A handsome example of John Speed’s map of Yorkshire, from the first edition of The Theatre of the Empire of Great Britaine, engraved in Amsterdam by Jodocus Hondius and published in London in 1610. This is the first separately published map of the county to be produced on a consistent national scale, and one of the most influential English cartographic works of the seventeenth century.
The map divides Yorkshire into its three traditional Ridings (North, East, and West) and further into Wapentakes, with scores of place-names and topographical features rendered in fine detail. Hills are shown in pictorial hachure, with moors and woods carefully delineated, and a profusion of towns, rivers, and bridges are named. The city of York appears near the center with its cathedral shown pictorially, reflecting its central ecclesiastical and political importance.
The visual program is distinctively Jacobean: the Royal Arms of James I occupy the upper right, flanked by the motto Dieu et mon droit; a compass rose, sailing ship, and strapwork mileage scale ornament the surrounding sea and frame.
Speed’s work represented a turning point in English cartography, uniting geographic survey with national and regional identity.
John Speed (1551 or '52 - 28 July 1629) was the best known English mapmaker of the Stuart period. Speed came to mapmaking late in life, producing his first maps in the 1590s and entering the trade in earnest when he was almost 60 years old.

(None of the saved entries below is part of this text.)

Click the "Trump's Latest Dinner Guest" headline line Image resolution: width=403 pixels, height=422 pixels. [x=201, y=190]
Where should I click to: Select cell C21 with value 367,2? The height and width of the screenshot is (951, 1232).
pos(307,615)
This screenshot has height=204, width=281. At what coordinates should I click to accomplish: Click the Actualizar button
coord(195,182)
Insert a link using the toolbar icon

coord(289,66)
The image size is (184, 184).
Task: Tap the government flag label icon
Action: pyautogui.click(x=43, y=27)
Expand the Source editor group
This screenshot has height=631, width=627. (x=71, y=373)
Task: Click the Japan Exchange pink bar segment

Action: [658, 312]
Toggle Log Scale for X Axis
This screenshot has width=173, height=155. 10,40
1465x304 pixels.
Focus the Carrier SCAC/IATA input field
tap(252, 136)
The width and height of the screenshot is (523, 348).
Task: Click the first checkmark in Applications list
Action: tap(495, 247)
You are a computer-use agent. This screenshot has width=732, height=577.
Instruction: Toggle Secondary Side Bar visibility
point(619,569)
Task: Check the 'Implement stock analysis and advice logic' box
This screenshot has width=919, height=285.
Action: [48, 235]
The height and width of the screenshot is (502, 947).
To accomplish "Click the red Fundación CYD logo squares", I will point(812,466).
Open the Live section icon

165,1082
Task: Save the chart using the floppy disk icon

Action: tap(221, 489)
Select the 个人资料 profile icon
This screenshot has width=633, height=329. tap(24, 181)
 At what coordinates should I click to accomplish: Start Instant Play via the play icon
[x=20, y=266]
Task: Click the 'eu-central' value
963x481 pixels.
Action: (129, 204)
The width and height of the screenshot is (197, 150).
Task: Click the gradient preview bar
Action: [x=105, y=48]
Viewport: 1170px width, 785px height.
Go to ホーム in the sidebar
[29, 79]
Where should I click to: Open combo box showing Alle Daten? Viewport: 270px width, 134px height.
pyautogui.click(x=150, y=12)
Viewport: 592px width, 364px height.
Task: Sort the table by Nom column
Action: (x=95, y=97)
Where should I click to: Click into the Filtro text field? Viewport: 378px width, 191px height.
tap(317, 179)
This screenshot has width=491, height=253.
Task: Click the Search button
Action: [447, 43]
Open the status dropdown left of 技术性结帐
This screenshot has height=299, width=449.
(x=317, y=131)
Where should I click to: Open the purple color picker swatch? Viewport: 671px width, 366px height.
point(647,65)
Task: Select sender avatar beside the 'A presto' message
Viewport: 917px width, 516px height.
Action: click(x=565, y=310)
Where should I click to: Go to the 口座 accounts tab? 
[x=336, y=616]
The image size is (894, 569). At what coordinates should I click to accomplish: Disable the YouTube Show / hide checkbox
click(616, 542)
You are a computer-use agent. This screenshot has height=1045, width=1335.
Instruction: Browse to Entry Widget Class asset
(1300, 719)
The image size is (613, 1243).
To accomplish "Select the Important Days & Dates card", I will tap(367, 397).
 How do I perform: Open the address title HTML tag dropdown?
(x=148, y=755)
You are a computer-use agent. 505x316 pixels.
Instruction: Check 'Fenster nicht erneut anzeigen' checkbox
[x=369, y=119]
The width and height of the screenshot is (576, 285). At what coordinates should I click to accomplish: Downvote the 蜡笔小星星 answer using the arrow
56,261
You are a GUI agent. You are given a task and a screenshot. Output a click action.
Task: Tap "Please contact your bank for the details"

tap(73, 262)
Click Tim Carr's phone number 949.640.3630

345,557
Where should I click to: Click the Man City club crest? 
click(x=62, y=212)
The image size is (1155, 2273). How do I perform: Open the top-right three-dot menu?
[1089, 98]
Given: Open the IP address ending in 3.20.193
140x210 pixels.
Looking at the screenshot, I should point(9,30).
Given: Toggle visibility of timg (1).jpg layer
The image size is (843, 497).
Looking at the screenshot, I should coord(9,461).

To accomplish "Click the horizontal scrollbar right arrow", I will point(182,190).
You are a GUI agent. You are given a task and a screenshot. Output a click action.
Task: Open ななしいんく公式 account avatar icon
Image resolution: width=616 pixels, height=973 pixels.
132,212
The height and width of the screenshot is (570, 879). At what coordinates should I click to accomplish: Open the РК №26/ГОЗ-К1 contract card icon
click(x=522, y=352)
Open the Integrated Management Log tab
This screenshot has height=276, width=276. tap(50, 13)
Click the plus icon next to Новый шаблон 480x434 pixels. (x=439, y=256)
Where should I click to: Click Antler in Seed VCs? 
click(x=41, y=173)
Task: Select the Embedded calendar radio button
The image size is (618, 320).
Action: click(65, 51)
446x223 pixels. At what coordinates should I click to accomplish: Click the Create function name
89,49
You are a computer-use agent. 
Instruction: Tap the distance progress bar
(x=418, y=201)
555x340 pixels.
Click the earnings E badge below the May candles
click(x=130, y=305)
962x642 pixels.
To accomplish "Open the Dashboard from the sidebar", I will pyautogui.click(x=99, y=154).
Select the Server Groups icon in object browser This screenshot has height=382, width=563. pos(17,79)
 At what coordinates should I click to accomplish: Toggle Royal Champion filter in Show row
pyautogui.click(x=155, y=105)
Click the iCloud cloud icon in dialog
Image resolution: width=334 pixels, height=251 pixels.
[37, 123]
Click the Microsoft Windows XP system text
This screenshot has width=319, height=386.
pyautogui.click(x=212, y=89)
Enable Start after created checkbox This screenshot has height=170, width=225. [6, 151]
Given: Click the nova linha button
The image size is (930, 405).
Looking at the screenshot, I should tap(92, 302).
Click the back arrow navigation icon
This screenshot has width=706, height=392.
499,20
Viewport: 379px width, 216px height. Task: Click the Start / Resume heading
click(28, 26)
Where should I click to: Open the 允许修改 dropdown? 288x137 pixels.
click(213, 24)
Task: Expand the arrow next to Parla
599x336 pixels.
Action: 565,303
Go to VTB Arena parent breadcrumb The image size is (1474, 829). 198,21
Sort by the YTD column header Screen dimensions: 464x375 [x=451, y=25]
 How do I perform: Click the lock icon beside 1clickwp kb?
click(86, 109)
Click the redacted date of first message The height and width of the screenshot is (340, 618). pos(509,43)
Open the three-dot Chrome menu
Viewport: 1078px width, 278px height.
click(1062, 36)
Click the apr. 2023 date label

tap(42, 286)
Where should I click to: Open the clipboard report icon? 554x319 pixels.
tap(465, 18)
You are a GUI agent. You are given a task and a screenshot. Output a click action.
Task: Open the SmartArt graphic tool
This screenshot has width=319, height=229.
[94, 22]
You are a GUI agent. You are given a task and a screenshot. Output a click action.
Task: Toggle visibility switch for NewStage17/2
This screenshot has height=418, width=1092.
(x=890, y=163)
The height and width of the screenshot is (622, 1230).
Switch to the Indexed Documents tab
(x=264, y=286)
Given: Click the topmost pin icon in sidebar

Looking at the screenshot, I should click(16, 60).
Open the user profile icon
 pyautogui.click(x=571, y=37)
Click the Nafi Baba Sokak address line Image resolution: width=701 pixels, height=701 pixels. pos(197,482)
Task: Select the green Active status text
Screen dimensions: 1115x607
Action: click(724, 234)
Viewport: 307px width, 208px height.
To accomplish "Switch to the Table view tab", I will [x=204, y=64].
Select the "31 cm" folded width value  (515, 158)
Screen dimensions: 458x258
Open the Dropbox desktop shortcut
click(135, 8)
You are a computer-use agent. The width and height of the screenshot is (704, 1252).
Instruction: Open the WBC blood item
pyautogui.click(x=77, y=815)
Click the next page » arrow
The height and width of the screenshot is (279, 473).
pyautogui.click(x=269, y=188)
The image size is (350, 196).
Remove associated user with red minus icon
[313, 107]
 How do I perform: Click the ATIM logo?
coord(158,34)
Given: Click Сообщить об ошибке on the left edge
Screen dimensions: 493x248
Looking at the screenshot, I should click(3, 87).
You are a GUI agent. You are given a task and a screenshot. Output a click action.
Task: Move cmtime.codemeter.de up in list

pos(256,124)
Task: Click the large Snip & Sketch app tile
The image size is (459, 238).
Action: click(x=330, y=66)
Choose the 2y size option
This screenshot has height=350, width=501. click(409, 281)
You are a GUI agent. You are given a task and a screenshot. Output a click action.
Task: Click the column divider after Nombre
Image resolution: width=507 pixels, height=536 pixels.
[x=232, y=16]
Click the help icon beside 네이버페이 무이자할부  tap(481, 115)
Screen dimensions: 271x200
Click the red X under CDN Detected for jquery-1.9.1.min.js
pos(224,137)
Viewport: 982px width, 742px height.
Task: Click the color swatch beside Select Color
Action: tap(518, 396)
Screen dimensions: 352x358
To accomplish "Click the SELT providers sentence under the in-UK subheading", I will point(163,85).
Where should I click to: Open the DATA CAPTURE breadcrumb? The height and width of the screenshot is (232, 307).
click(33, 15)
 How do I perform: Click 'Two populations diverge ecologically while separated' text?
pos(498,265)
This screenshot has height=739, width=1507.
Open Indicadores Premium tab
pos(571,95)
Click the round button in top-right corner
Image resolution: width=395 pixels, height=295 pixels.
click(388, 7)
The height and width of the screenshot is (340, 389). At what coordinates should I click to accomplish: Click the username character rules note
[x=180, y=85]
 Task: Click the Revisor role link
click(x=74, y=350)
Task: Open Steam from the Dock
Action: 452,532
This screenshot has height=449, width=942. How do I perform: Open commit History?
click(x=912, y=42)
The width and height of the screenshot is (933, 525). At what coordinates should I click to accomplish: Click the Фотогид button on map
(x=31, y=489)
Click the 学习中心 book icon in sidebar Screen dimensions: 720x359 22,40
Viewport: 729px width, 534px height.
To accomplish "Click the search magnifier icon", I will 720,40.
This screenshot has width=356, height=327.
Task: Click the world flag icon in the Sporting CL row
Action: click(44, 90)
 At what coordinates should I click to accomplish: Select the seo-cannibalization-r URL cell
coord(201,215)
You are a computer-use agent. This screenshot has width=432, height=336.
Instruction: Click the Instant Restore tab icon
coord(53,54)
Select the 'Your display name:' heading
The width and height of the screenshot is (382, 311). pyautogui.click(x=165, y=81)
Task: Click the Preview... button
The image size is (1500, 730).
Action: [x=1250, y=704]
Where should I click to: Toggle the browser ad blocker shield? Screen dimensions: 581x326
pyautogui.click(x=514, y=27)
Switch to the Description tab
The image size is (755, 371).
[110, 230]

John Speed's fame, which continues to this day, lies with two atlases, The Theatre of the Empire of Great Britaine (first published 1612), and the Prospect of the Most Famous Parts of the World (1627). While The Theatre ... started as solely a county atlas, it grew into an impressive world atlas with the inclusion of the Prospect in 1627. The plates for the atlas passed through many hands in the 17th century, and the book finally reached its apotheosis in 1676 when it was published by Thomas Bassett and Richard Chiswell, with a number of important maps added for the first time.